On pouvait penser qu’à la veille des élections, les islamistes mettraient de l’eau dans leur orgeat ! Du tout, ils ont attaqué en bandes organisées les principaux bordels de Tunisie, lesquels se sont bien défendus. Les dames sont sorties dans leur plus simple appareil en fouettant les intrus à coup de serviettes, semant la panique chez les pudibonds, sous les regards d’une foule de polissons goguenards, ravis de se rincer l’œil à bon compte.

Quelques jours plus tard, la parité homme femme dans les listes électorales était décrétée. Les deux évènements sont sans rapport.
Désormais, en Tunisie ce n’est plus un homme/une voix mais un homme plus une femme égale deux voix. C’est la première et la plus belle victoire des femmes démocrates tunisiennes.

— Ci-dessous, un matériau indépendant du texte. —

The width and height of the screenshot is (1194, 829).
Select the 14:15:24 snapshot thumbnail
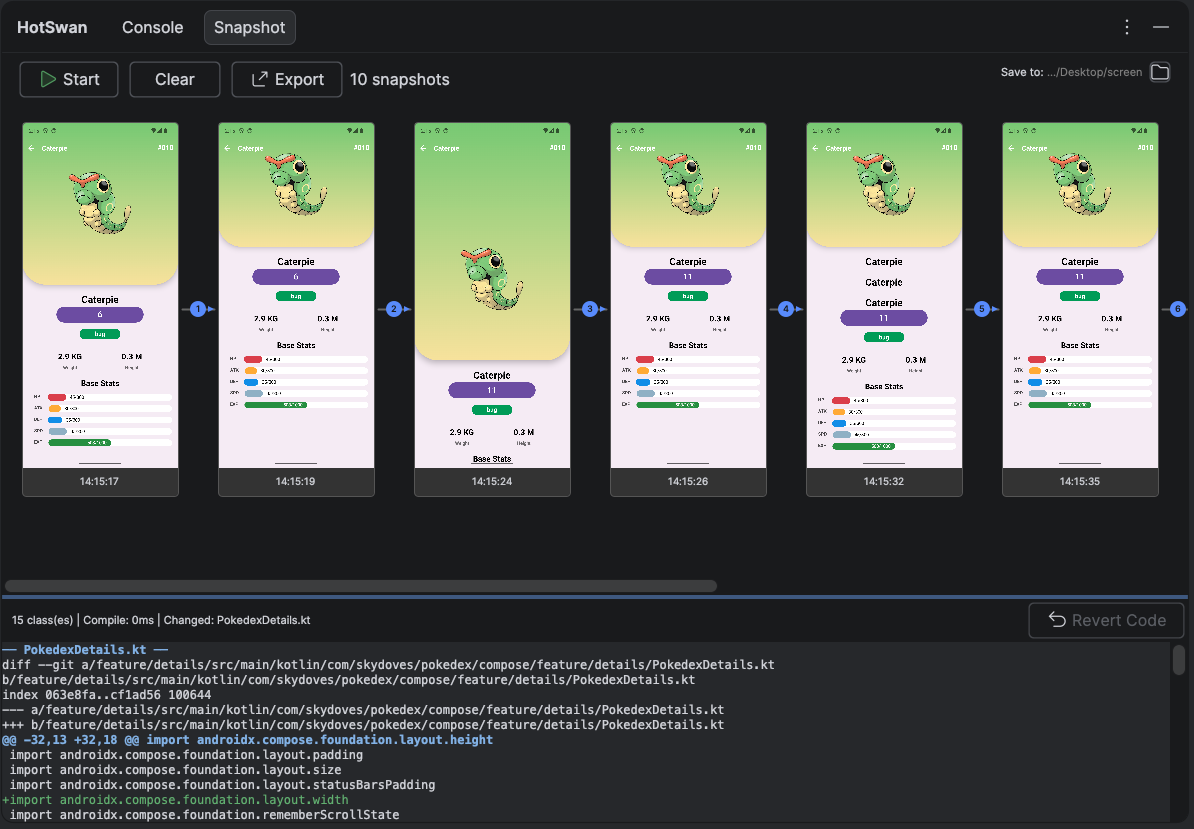coord(492,300)
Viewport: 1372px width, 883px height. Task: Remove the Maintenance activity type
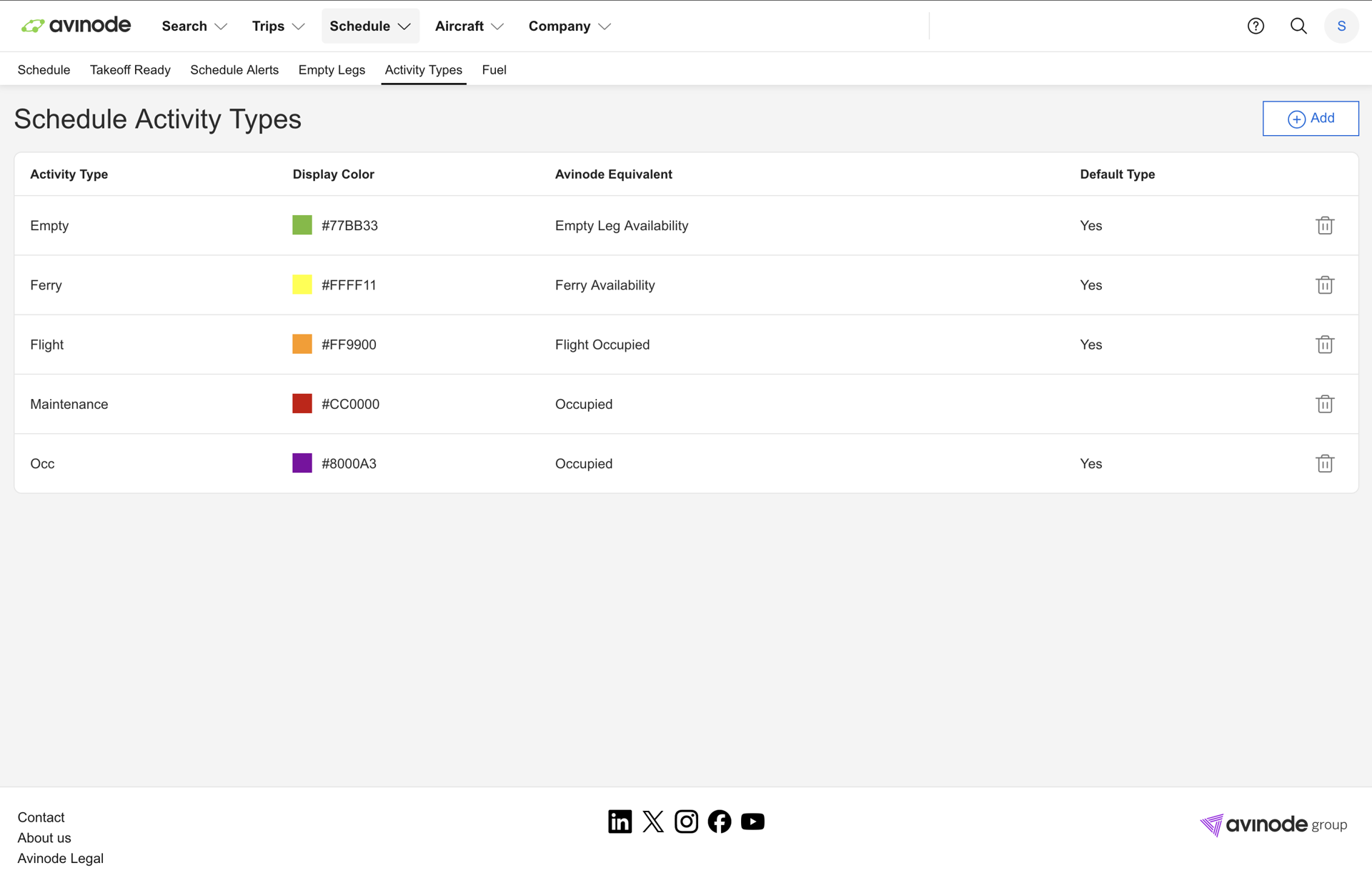pyautogui.click(x=1324, y=404)
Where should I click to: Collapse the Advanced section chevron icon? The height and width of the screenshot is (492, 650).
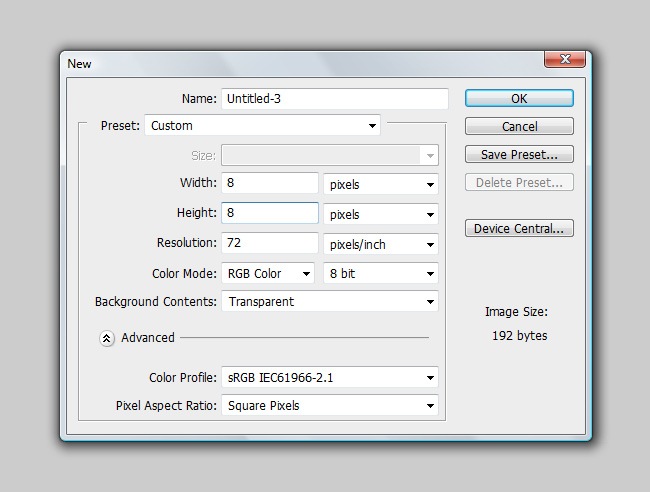[x=107, y=338]
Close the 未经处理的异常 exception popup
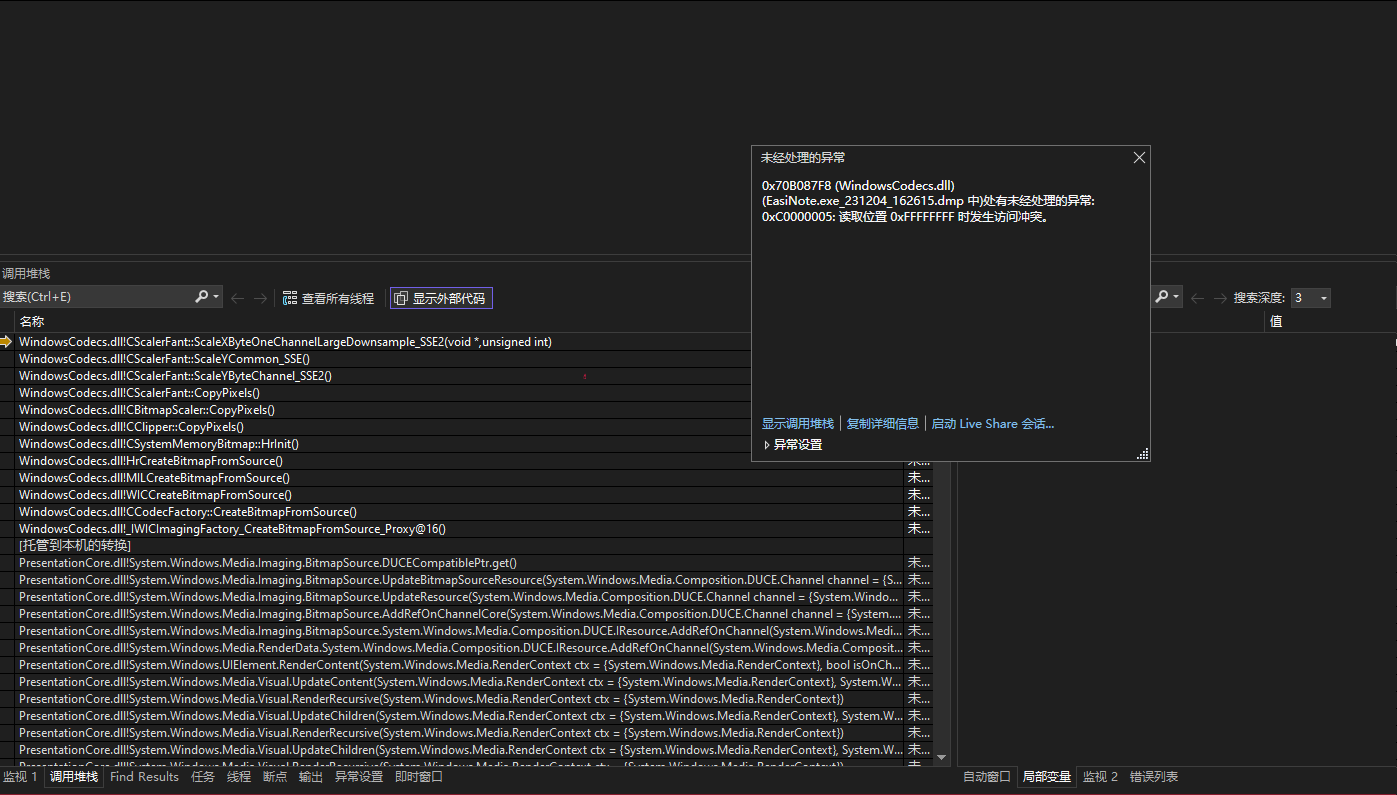1397x795 pixels. (x=1139, y=158)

L’Ambassadeur Chammari près l’UNESCO est une figure internationale de la défense des droits de l’homme. Sa silhouette qui porte la trace de tant de mauvais coups est bien connue des services de police tunisiens qui ont traqué ses moindres faits et gestes pendant quarante ans sans d’ailleurs jamais bien comprendre pourquoi. Durant ses années d’exil en France, le militant Ambassadeur avait l’habitude d’entendre chez ses interlocuteurs bienveillants : « commencez par vous libérer par vous-même, on viendra ensuite vous aider !»

Aujourd’hui il fait la tournée de son épais carnet d’adresses parisiennes. Oh ! Les démocrates de France sont des gens de parole mais pour tenir leurs promesses ils doivent attendre les élections... Non pas celles en Tunisie, mais celles du printemps 2012 en France.
Car il est possible que le nouveau locataire du faubourg Saint Honoré décide alors de sortir de l’espace Schengen pour pouvoir accueillir librement et sans restriction dans l’hexagone tous les tunisiens qui le souhaitent !

mardi 5 avril 2011

Bourguiba à Monastir

En fait de palais la résidence d’été du Président de la République tunisienne à Skanès est une belle villa au style épuré des années 6O. C’est l’œuvre magistrale et accidentelle d’un séduisant architecte disparu depuis sans jamais avoir réussi à égaler son ouvrage de jeunesse. De larges espaces de marbre blanc ouverts sur des pelouses, une grande piscine aux carreaux bleutés avec un îlot où se balancent deux palmiers. L’agencement intérieur est sobre. Aucune dorure. Des murs recouverts d’ardoises, de simples pierres, des panneaux de cuir et de cuivre, des fresques en céramiques et des tapisseries aux couleurs chaudes signées d’artistes nationaux. Le mobilier minimaliste et anguleux complète l’allure de cette demeure hollywoodienne d’où l’on s’attend à voir surgir les époux Kennedy.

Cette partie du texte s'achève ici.